• [Task data]

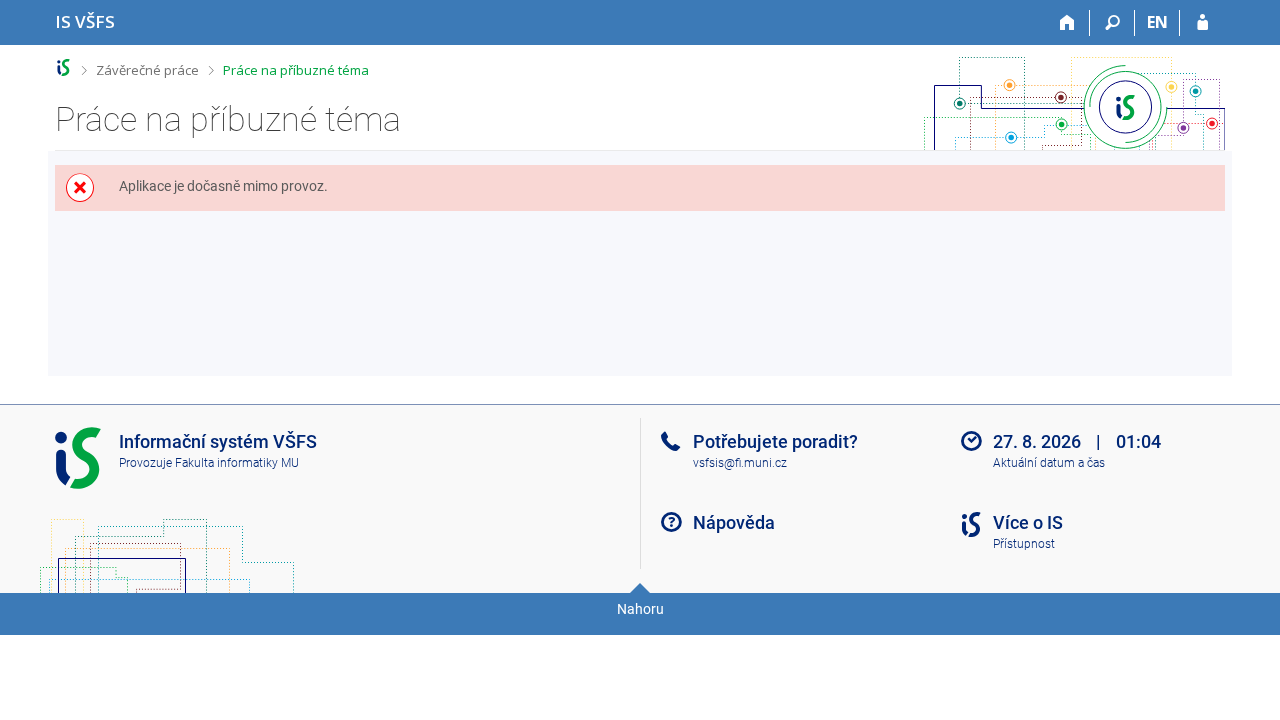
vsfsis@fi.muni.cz (740, 463)
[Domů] (1067, 23)
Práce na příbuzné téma (296, 70)
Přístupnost (1024, 544)
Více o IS (1028, 522)
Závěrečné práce (147, 70)
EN (1157, 22)
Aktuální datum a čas (1049, 463)
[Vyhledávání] (1112, 23)
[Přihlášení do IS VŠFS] (1202, 23)
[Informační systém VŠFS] (63, 67)
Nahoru (640, 609)
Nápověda (734, 522)
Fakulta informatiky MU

• [Work instructions] Determine the count of lines in the data that contain the string "VŠFS", and reply with that count alone.

• [Response to the task] 2